- **Provided data**:

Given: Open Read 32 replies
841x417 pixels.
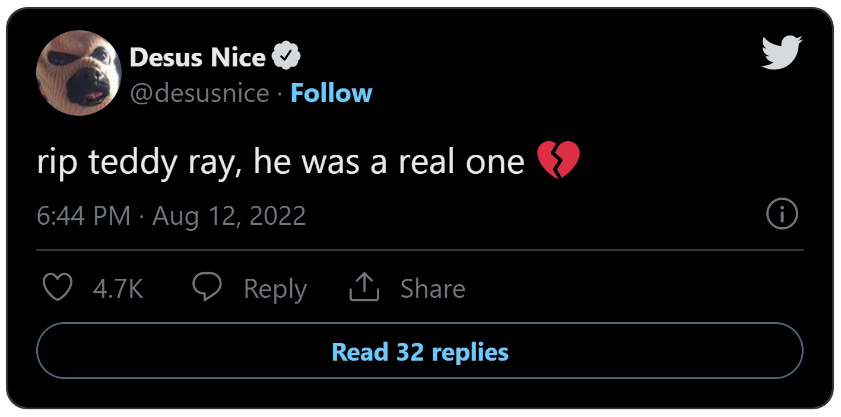Looking at the screenshot, I should tap(420, 351).
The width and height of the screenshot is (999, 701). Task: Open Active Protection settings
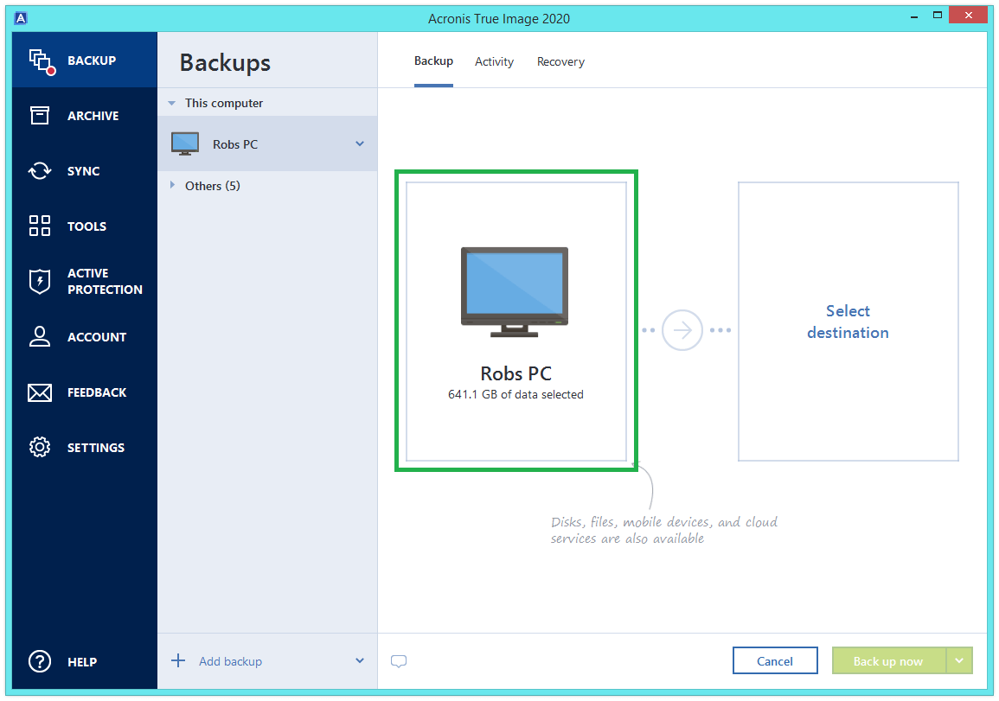tap(40, 281)
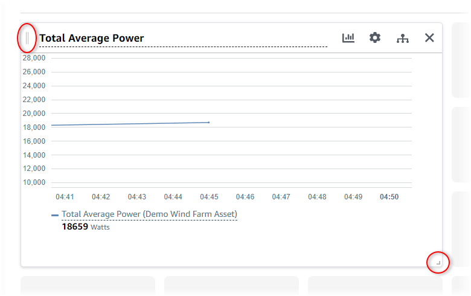Click the 10,000 y-axis label
The image size is (471, 296).
click(x=34, y=182)
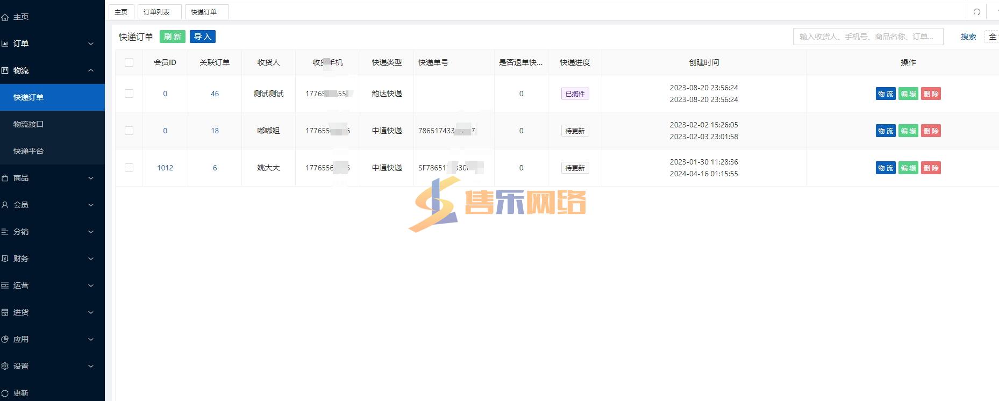
Task: Click the blue 导入 button
Action: pos(202,37)
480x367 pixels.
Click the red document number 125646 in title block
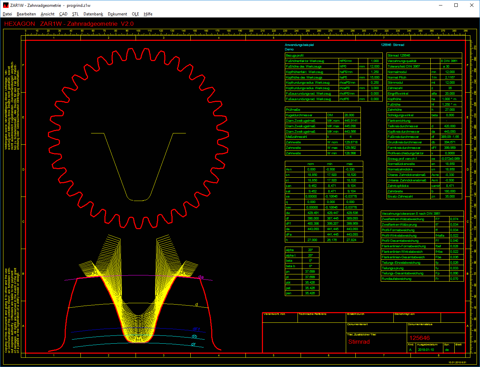point(419,338)
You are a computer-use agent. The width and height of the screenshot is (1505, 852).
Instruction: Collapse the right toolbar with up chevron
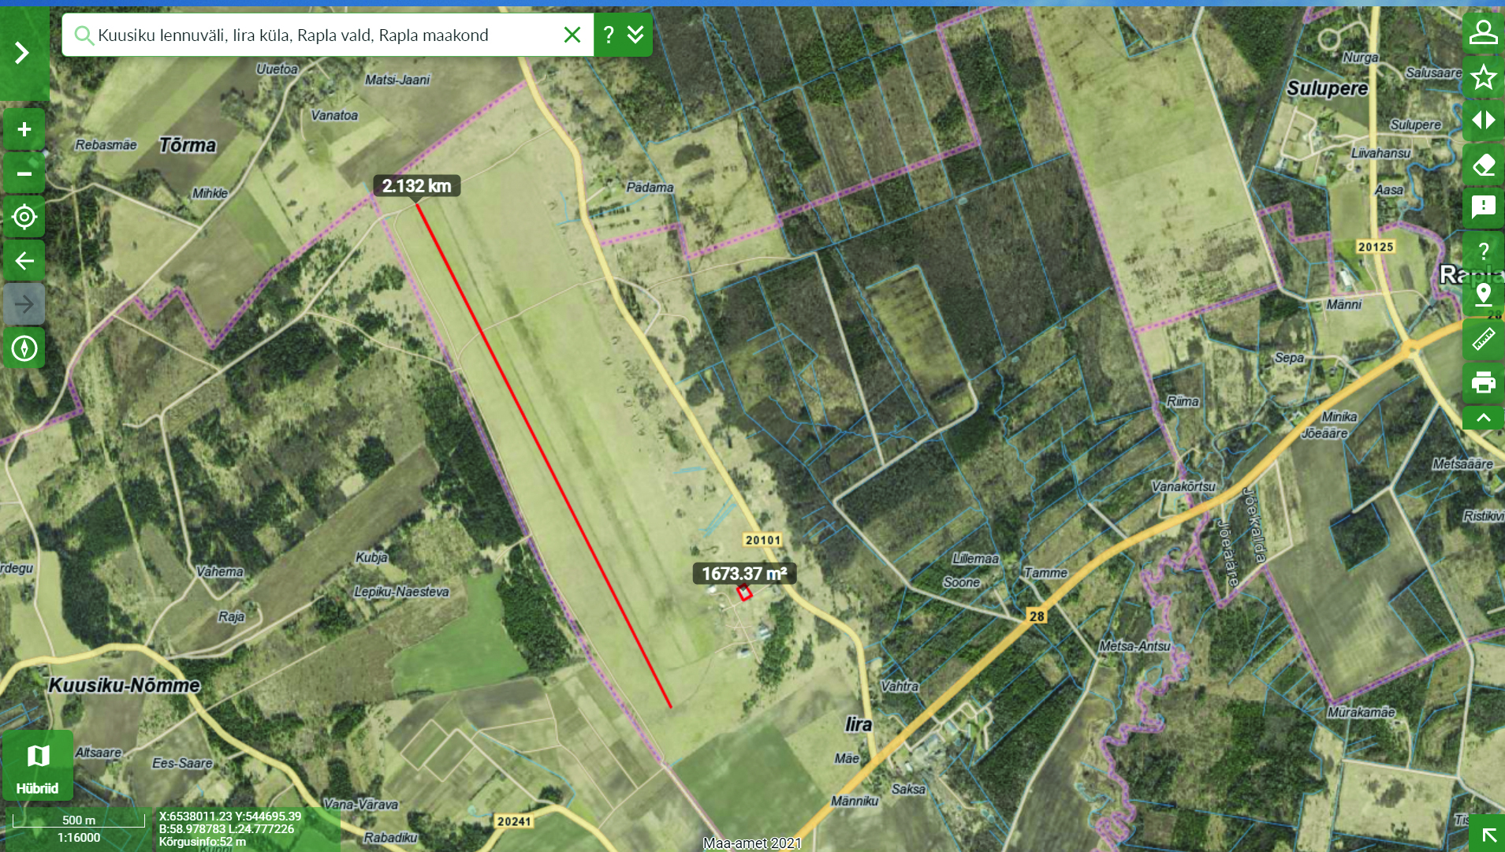(1483, 418)
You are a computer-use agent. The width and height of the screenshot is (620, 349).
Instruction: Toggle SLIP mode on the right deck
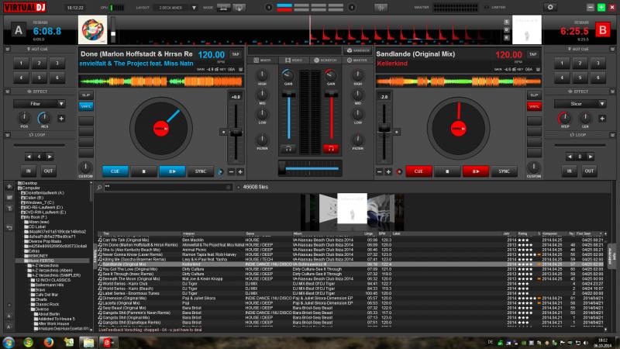point(533,95)
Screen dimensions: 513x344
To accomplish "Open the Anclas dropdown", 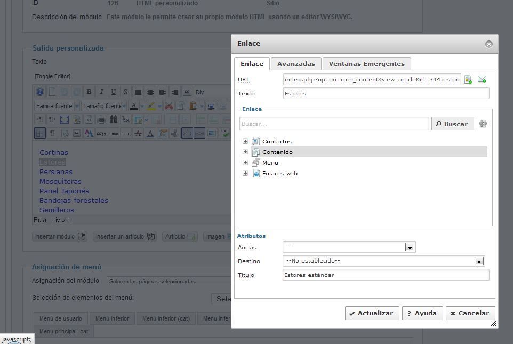I will [x=410, y=247].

- **Your assignment**: State how many lines of the entries above include the word "agent", offering no text other than the number.

- **Task result**: 2